In my 30 years of crawling through junkyards, one thing has remained constant: there’s almost always a Fiat 124 Sport Spider to be found. Crusher-bound 124 Spiders are about exactly as common now as they were in the early 1980s, and I suspect they’ll be just as common in 2032. I usually don’t even bother to photograph them (though I have documented this ’78 and this ’75), but lately I’ve developed some affection for the sports car that made the MGB seem reliable. Here’s one— a little older than most— that I spotted in a Northern California yard earlier in the month.

Genuine Pininfarina design here!

The Fiat Twin Cam engine in this car displaced 1438cc and made a decent 96 horses in ’71, but that number dropped a lot when emission laws and net horsepower ratings came into play. The Twin Cam got bigger as the decade went on, but the power got smaller.

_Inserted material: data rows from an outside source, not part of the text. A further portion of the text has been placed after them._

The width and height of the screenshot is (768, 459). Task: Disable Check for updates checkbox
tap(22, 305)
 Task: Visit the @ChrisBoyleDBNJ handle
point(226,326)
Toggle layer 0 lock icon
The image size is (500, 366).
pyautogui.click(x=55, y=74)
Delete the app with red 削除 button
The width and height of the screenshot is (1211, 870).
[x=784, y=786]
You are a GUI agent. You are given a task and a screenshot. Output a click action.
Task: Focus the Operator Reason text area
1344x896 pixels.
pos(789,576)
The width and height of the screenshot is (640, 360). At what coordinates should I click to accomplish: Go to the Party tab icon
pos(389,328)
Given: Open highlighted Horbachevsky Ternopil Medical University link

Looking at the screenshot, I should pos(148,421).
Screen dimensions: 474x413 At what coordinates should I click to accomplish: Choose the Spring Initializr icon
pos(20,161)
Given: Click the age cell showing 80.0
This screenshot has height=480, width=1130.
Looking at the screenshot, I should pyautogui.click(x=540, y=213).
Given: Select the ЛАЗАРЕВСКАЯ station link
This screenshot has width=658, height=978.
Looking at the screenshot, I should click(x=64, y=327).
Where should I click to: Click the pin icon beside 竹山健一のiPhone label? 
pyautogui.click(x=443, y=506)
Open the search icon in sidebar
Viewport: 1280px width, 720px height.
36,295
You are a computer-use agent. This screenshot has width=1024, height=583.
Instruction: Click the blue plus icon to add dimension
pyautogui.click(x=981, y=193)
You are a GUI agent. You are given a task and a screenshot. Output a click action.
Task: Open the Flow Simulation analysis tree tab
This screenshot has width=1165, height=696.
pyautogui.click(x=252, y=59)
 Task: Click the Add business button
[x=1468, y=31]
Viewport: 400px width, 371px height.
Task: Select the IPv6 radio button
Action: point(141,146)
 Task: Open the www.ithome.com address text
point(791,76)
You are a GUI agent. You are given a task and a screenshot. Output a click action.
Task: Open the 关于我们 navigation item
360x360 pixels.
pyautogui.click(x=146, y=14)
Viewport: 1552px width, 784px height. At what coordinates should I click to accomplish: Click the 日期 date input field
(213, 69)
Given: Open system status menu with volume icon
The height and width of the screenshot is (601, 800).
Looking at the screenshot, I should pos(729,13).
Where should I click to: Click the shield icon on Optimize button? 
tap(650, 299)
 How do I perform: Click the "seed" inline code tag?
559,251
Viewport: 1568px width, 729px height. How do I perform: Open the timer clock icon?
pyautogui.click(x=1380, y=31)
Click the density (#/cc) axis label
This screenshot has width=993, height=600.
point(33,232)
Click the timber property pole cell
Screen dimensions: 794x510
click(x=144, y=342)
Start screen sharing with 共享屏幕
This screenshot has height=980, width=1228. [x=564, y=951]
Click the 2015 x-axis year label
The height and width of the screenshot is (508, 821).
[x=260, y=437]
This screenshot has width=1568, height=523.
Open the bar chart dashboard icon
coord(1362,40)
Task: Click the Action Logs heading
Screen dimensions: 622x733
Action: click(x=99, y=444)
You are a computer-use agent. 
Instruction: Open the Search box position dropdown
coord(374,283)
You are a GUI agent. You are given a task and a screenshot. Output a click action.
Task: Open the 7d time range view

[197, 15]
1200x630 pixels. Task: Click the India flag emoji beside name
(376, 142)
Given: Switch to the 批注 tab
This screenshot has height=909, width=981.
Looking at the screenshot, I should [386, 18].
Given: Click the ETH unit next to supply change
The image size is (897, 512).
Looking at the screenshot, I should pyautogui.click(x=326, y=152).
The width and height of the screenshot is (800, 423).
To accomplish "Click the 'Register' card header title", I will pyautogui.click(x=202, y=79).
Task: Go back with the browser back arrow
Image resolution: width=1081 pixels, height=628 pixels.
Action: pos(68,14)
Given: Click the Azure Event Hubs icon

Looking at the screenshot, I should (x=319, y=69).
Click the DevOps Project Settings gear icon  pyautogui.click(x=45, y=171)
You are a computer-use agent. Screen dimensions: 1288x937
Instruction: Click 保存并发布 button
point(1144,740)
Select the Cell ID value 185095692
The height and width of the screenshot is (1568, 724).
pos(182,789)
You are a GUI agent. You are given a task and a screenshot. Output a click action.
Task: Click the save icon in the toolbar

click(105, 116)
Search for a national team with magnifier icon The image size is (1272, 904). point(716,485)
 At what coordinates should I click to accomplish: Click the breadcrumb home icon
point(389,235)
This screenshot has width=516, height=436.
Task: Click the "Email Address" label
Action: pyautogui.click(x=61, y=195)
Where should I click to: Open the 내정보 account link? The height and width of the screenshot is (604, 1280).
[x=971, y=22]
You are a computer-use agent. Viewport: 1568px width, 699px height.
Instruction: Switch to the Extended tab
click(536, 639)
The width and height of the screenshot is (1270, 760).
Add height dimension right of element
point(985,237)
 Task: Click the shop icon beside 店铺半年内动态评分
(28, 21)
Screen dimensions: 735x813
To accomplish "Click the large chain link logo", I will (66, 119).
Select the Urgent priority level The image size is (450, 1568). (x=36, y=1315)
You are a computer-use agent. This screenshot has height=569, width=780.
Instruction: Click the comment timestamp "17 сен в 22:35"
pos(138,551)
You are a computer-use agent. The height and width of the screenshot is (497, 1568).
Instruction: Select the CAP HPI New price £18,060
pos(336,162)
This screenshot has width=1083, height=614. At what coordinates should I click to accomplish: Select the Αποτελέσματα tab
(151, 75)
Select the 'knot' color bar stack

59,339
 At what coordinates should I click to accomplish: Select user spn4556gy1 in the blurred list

Look, a number on the door. Race car!

Murilee Martin
Murilee Martin

Murilee Martin is the pen name of Phil Greden, a writer who has lived in Minnesota, California, Georgia and (now) Colorado. He has toiled at copywriting, technical writing, junkmail writing, fiction writing and now automotive writing. He has owned many terrible vehicles and some good ones. He spends a great deal of time in self-service junkyards. These days, he writes for publications including Autoweek, Autoblog, Hagerty, The Truth About Cars and Capital One.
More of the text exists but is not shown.